1920s French light aircraft

The Peyret Avionette was a low power, single seat French monoplane which won several first-place prizes at the Congrès Experimental contest of 1923.

==Design==

The Peyret was a high, braced wing monoplane. Its two-piece wing was rectangular in plan apart from slightly angled tips; each part was built around two duralumin tube spars. The half-wings were braced by pairs of near-parallel struts from the lower fuselage longerons to the wing spars at about 60% span. Their full span ailerons had a constant chord of 370 mm.

The Avionette was powered by an air-cooled, 750 cc, four-cylinder, upright inline Sergant A engine, which was geared down to produce 16 hp at 3,200 rpm. It was enclosed in a duralumin cowling. Behind the engine the fuselage had a rectangular section, formed by four longerons connected with frames, and was plywood covered. Its open cockpit was over the wing at mid-chord; a photo shows a streamlined headrest. At the rear the fin was triangular and an integral part of the fuselage.
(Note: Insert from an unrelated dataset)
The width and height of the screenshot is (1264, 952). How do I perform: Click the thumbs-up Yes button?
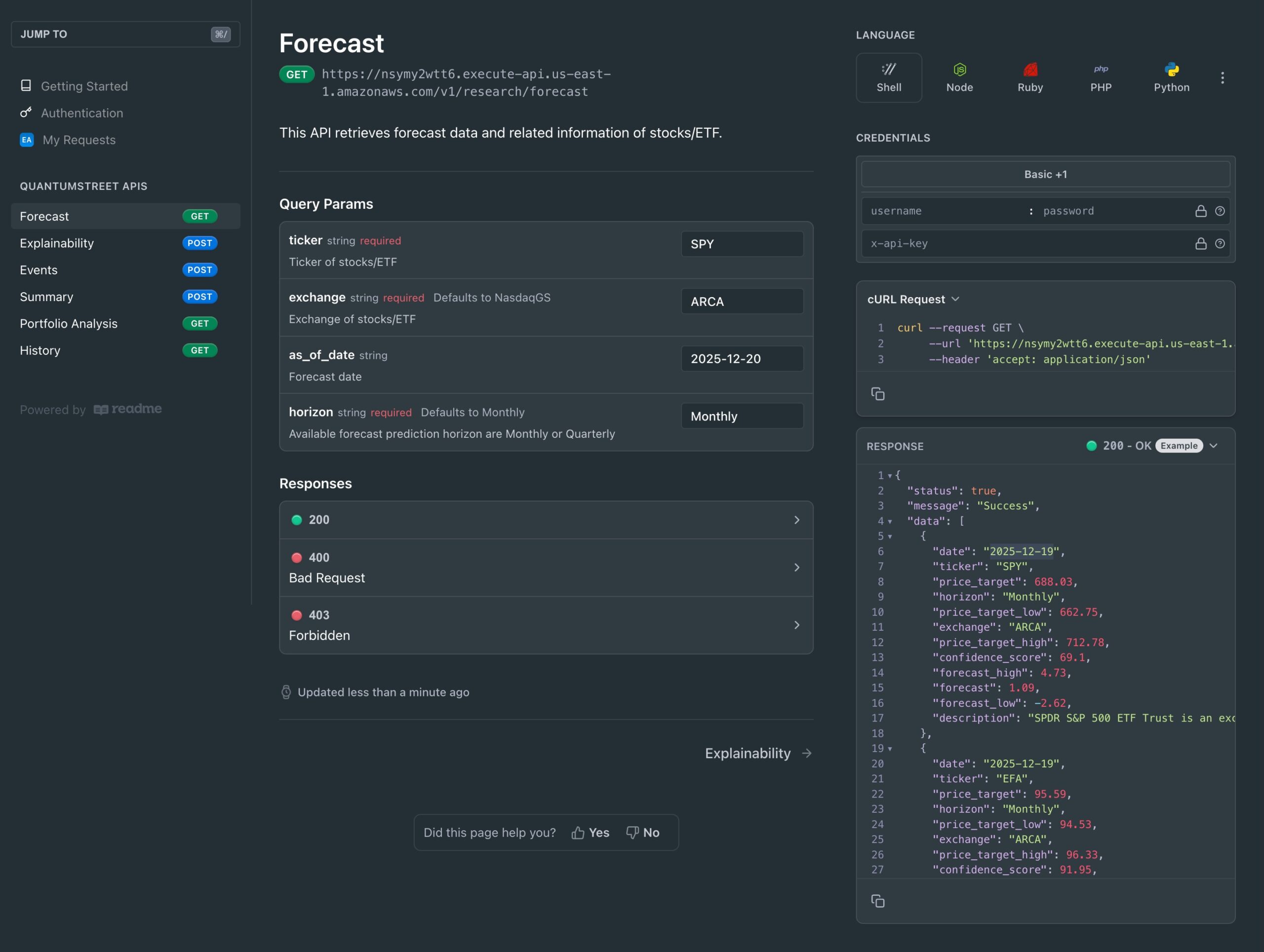coord(591,832)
It carried a roughly trapezoidal rudder working in a cut-out in the one-piece elevator, which was similar in plan to the wing and hinged behind its leading edge to provide aerodynamic balancing. The control surfaces were deliberately large, to allow the Avionette to be flown as a glider.
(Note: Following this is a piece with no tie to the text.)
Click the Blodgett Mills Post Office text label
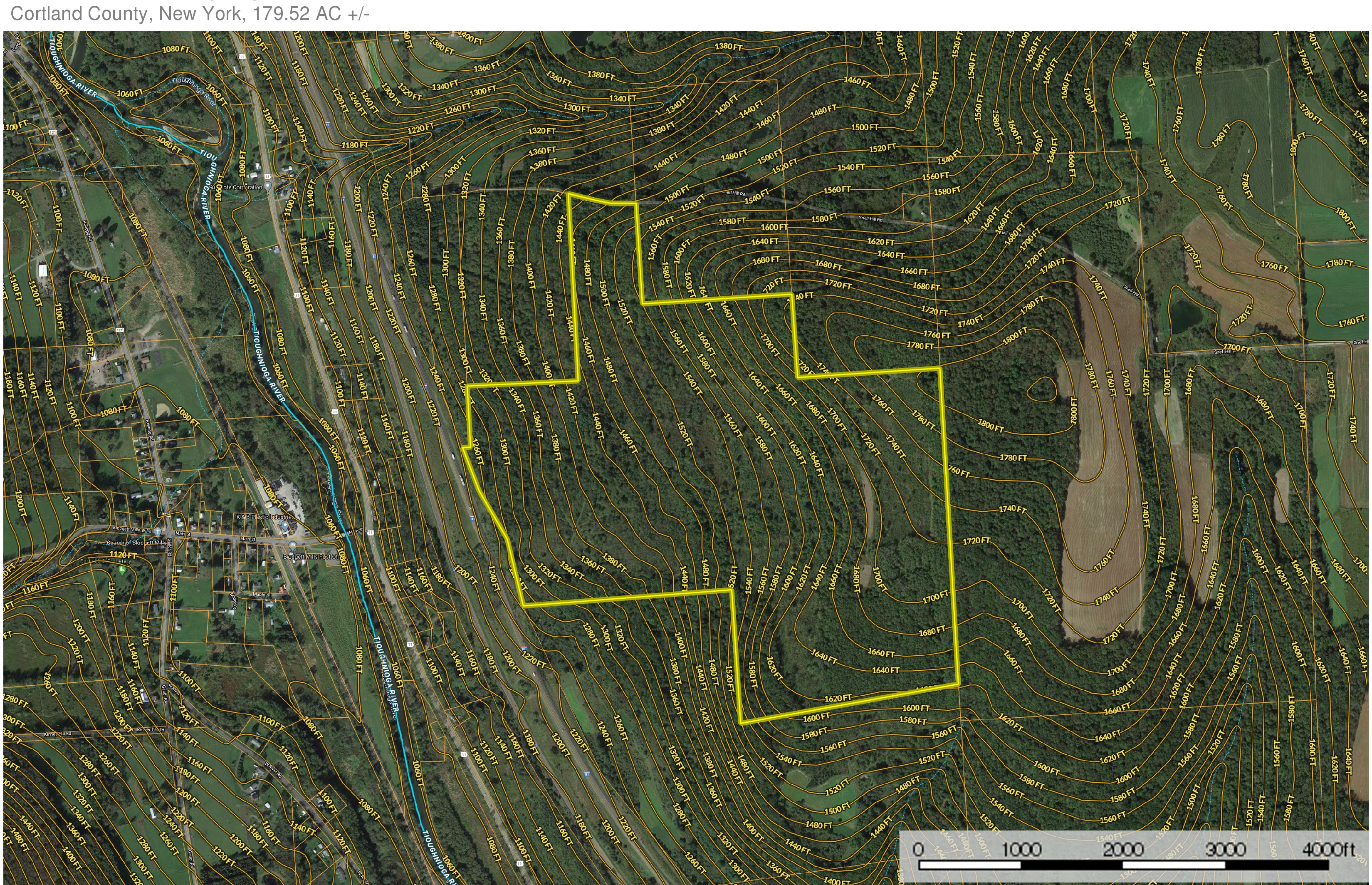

The Peyret had fixed tailskid landing gear with its mainwheels and associated bungee shock absorbers on a single, steel tube axle mounted on V-struts, wire cross-braced to each other, from the lower longerons.

==Operational history==

The Peyret Avionette was designed to compete in the July 1923 contest for low-powered aircraft, organised by the French newspaper Petit Parisien and called the Grand-Prix de la Moto-Aviette. Unfortunately its completion was delayed and it missed that competition.
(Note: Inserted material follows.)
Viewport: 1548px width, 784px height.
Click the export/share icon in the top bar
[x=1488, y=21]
It was flying by the start of August and took part in the Congrès Experimental in Vauville, Manche, piloted by Maneyrol. He was very successful, setting a new class world altitude record of 3890 m, attained in 52 min. He also won the competition speed test over 30 km at 90.8 km/h and used the least fuel 675 cm3 over the same distance. In all, the prize money came to 11,000 fr and the Prix du President de la République was awarded to Louis Peyret, whose Peyret Tandem had been placed second in the glider duration competition.

The Avionette also travelled to the UK in October 1923 for the first Lympne light aircraft trials, though it was not amongst the prize-winners.